Every month, I pay Microsoft £5.99 so that I can play games online with my friends. More specifically, the friends that it’s too awkward or costly to try and physically reach as often as I would like. In an ideal world, I’d be able to play my Xbox 360 online for free like Sony does with the Playstation 3, but that isn’t the case and I really don’t mind; it’s not a lot of money they’re asking for after all. Why, then, do some developers insist on making games that do not make use of a console’s online services?

You want online co-op? nope.avi

I discovered less than an hour before I wrote this exact sentence that Rayman: Origins doesn’t have online multiplayer. Amongst some of the other titles being released this year, such as Skyrim and Battlefield 3, Rayman: Origins was one that I was seriously looking forward to. Ubisoft were taking Rayman back to his 2D platforming roots and exploring the origins of his character hence the “Origins” part of the name  and it was going to be made with this brand new ‘UbiArt’ framework that could effectively turn concept art into a living game world.

Rayman: Origins was also touted as having co-operative multiplayer; this was the selling point for me. I was going to be playing through these beautiful hand-drawn worlds as Rayman, and I was going to bring three of my friends along, with them playing as Globox and the Teensies. We were going to have great fun exploring, smashing stuff and finding sneaky secrets and it was going to be fucking magical.

But Rayman: Origins doesn’t have online co-operative multiplayer. Nope. It’s all offline. I’d be over-reacting to say that this revelation had shattered my co-op dreams, but it has severely limited them. I won’t be able to play the game with any of my friends who live more than a bus or train journey away — not unless ASDA sells dirt cheap system-link cables that are in excess of 400 miles long — that means you, English friends, Welsh friends and overseas friends.

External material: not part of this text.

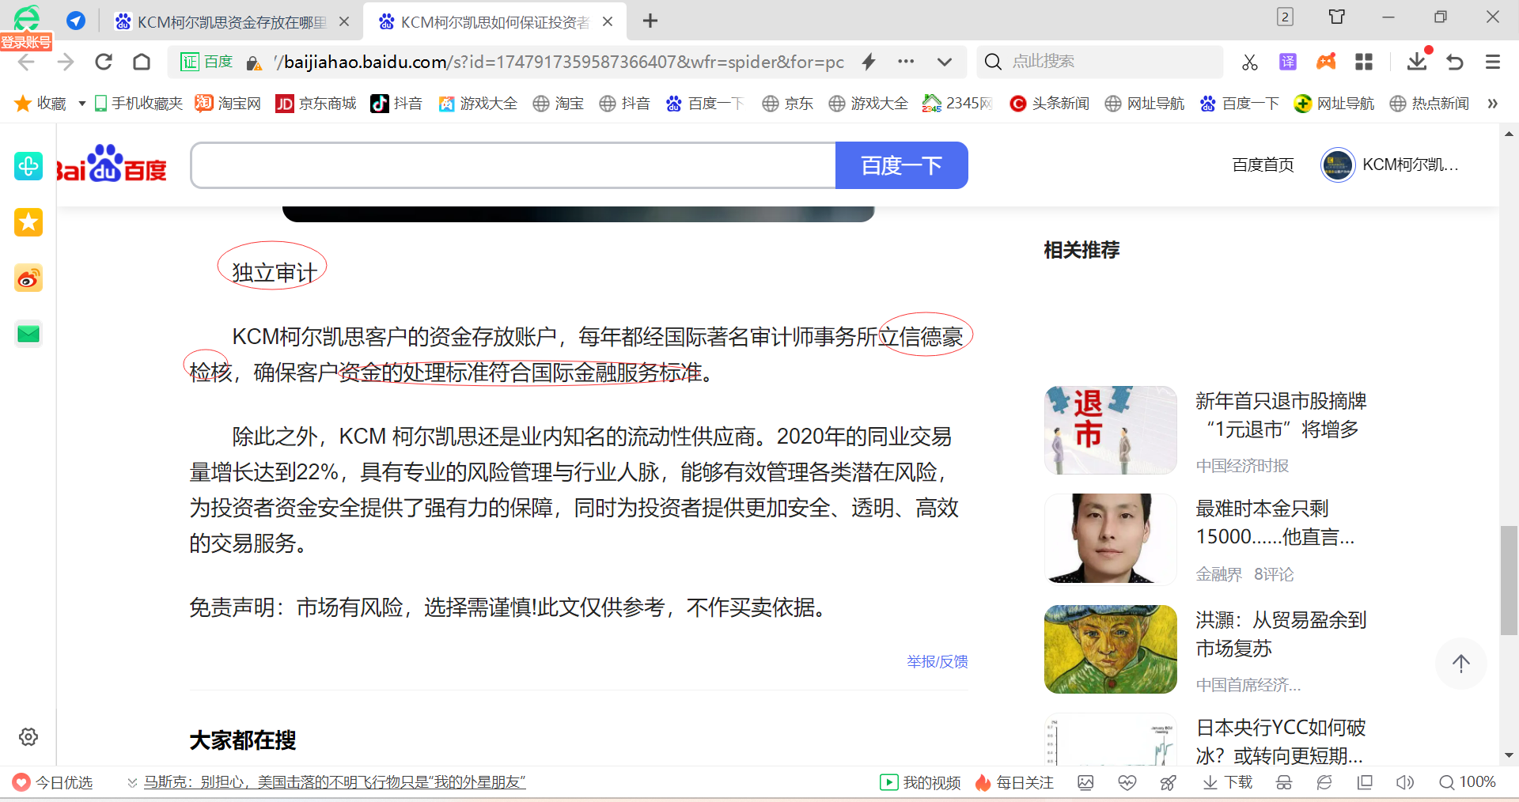
Task: Open sidebar settings gear icon
Action: (x=28, y=736)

So ronery and sadry arone.

Even taking a bus or train to go and meet some friends just to play a game is a pain in the arse. I mean, a train to Glasgow, where most of my gaming chums live, is about £10 for a return journey almost twice what it costs just to sit on your arse and dish out some Xbox Live justice for a month. Maybe that’s not expensive for the odd journey every month or so, but it’ll quickly start to rack up the more frequently you want to play the game with friends. A £40 game soon becomes a £50 game. Then a £60 game. Then before long it’s become a £100 one. That’s half of what I earn every month! Not great when you’re saving for some new computer parts.

I can appreciate this notion that some developers get about wanting to “bring people together”, but I don’t see how that equates to forcing them to be in a single room and have them all stare in the same direction. This is the 21st century for crying out loud: physical proximity is no longer a prerequisite for enjoying someone’s company. I should be able to pick someone’s brains about something after having splattered them across the nearest wall, regardless of where in the world the two of us actually are.






6 responses to “One”

  1. Tony avatar

    And on the flip side to this… why do some games ONLY have online co-op? Split screen or screen sharing is such a good laugh when people actually are at your house, but these days it’s often missed out in favour of offline. LittleBigPlanet does this very well, you can have a mix of players both in the same house and online.

  2. Mark P avatar

    Agreed. Both kinds of multiplayer are still extremely popular, so to limit a game to either one solely for some arbitrary reason is just foolish.

  3. Martin avatar

    I’m not sure about the age rating for the new Rayman, but maybe by opening it up to online play would have made it less child friendly? It is strange not include it in th emodern gaming world but I’m sure there is good reason behind it.

  4. Mark P avatar

    I see your point, but it’s not exactly fair on everyone who isn’t a bastard. In any case, I’ve heard worse language from these kids on Xbox Live than I do from most adults.

  5. Unit G avatar
    Unit G

    I agree with what’s been said- online and offline co-op should both be available- but I’m mainly posting to ask, in non-troll fashion, why do you buy Live on a monthly basis instead of paying for a 12 month subscription? I had the good fortune of phoning up Xbox recently to remove the auto-renewal thing and was asked why. I told the guy, “because I’m buying a 12 month subscription from a retail store for £34.99.” to which he replied, “Yeah that’s a good deal as we do it for £39.99. How would you feel if I offered it to you for £24.99?” So, I now have a 12 months subscription for the same price (thereabouts) as what you’ve paid for 4 months.

  6. Mark P avatar

    I know it’s more expensive, but I can afford it better in the short term. Not going to get into a big discussion about it.